Des guerres de prix perdues contre Bell, des salaires disproportionnés versés à des têtes d’affiche vieillissantes, et une dépendance totale au Canadien, club qui n’a jamais offert le succès attendu.

Dans son article, La Presse ne se contente pas de rapporter les propos de Mirko Bibic. Elle mentionne explicitement que Pierre Karl Péladeau lui-même avait déjà admis que TVA Sports n’aurait pas les moyens de payer pour ces droits, allant jusqu’à dire que la fermeture de la chaîne était envisageable. C’est la première fois que ce scénario est écrit noir sur blanc dans ses pages.

Lors de l’assemblée annuelle des actionnaires de Québecor, Pierre Karl Péladeau lui-même n’a pas cherché à enrober la réalité.

Interrogé sur l’avenir de TVA Sports, il a reconnu que la chaîne « ne devrait pas avoir les moyens de payer les sommes requises pour la diffusion des matchs » de la LNH après 2026, ajoutant qu’« il ne faudrait pas s’étonner » si TVA Sports cessait ses activités. Pas d’effet de manche, pas de promesse de sauvetage : un retour à la réalité sec, glacial, qui sonnait comme un faire-part de décès lu à haute voix devant ses propres investisseurs.

Cette phrase, anodine pour certains, est une condamnation pour d’autres. Car si TVA Sports perd le Canadien, elle perd sa raison d’être. Sans hockey, il ne reste que des miettes d’audience et un gouffre financier impossible à combler.

Les signaux convergent : le prochain contrat francophone de la LNH sera éclaté entre RDS, Crave et possiblement Amazon Prime.

L’idée ? Maximiser les revenus en multipliant les canaux de diffusion et en imposant aux fans plusieurs abonnements pour voir l’ensemble des matchs.

Pour Bell, c’est l’occasion rêvée de bâtir un écosystème verrouillé : contenu exclusif sur Crave, diffusion régionale sur RDS, et événements ponctuels sur des plateformes partenaires comme Amazon. Pour TVA Sports, c’est l’enterrement de première classe.

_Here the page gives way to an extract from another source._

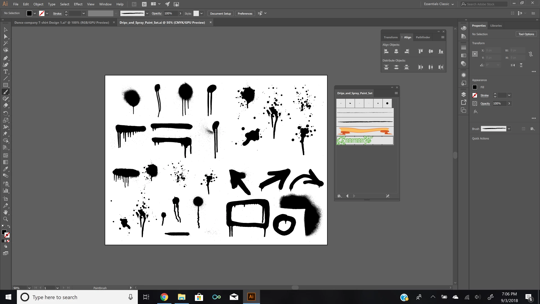The height and width of the screenshot is (304, 540).
Task: Open Brush Libraries menu in brush panel
Action: tap(339, 196)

Lorsque PKP a lancé TVA Sports, c’était avec l’ambition de faire trembler RDS, de donner une voix populaire et directe aux amateurs de hockey québécois.

Mais plus d’une décennie plus tard, le bilan est désastreux : des pertes annuelles récurrentes, un marché publicitaire en chute libre, et un produit trop dépendant d’un Canadien médiocre.

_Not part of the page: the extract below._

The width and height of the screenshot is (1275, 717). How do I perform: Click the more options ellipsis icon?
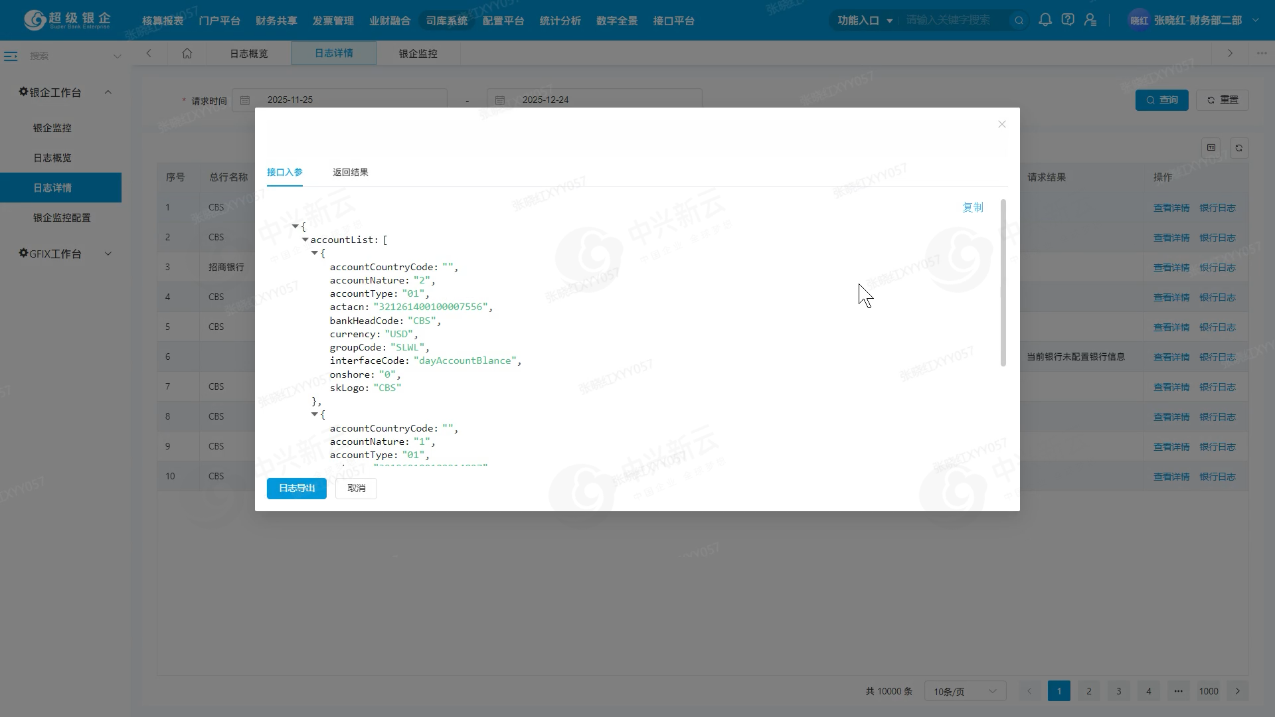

Aujourd’hui, TVA Sports est un navire à la dérive. Les couloirs sont traversés par un mélange d’abattement et de colère contenue.

Les employés savent que l’été 2026 marquera la fin du contrat actuel de diffusion… et probablement la fin tout court.

La tentative de sauver la marque par une chaîne YouTube lancée en 2025 ressemble à un aveu de faiblesse. Un geste désespéré qui ne rapportera jamais assez pour compenser les centaines de millions perdus.

Il faut aussi voir la tendance de fond : les jeunes ne consomment plus le sport comme avant. Geoff Molson, propriétaire du Canadien, l’a compris avant bien des dirigeants : l’avenir passe par des plateformes comme Crave, capables d’offrir du contenu exclusif, des séries documentaires, des extraits viraux… et du direct, sans passer par la case câble.

RDS ne disparaîtra pas, mais son rôle changera. La télé traditionnelle continuera de diffuser des matchs, mais c’est Crave qui deviendra le cœur stratégique. Et cette bascule est irréversible.

Pendant plus de dix ans, TVA Sports a tenté de représenter une alternative, un ton différent. Même si la chaîne a perdu sa guerre contre Bell, sa disparition laissera un vide.

Un vide qui ne sera pas comblé, car les plateformes de streaming n’ont ni le mandat ni l’intérêt de jouer ce rôle de contrepoids médiatique.

Le jour où TVA Sports éteindra ses lumières, ce sera la fin d’une époque pour le hockey à la télé au Québec. Et cette fois, on ne pourra pas dire qu’on ne vous avait pas prévenus.